What you are asked to do | Scale the data starting with the line containing "This screenshot has width=816, height=600." and going on through the line containing "[x=510, y=568]", and give back only those lines with the requests kept. Multiply every coordinate in the answers by 2.15 and round each result to a whole number, with halves rounding up.

Raw records |
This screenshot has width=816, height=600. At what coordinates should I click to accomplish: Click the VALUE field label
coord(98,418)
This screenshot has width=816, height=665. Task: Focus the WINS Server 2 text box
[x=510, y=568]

* * *

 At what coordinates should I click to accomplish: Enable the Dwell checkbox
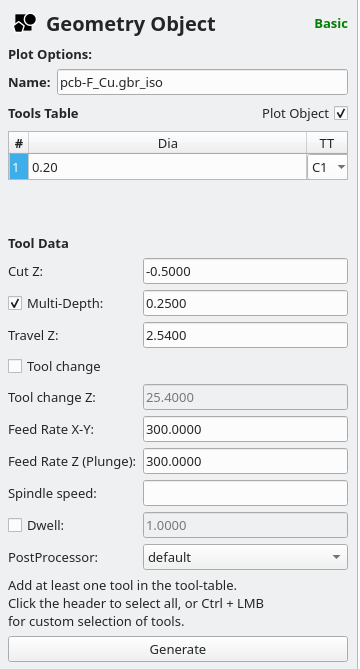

Correct response |
This screenshot has width=816, height=600. At what coordinates should I click to accomplish: Click the VALUE field label
coord(211,899)
This screenshot has width=816, height=665. Task: Focus the WINS Server 2 text box
[x=1097, y=1221]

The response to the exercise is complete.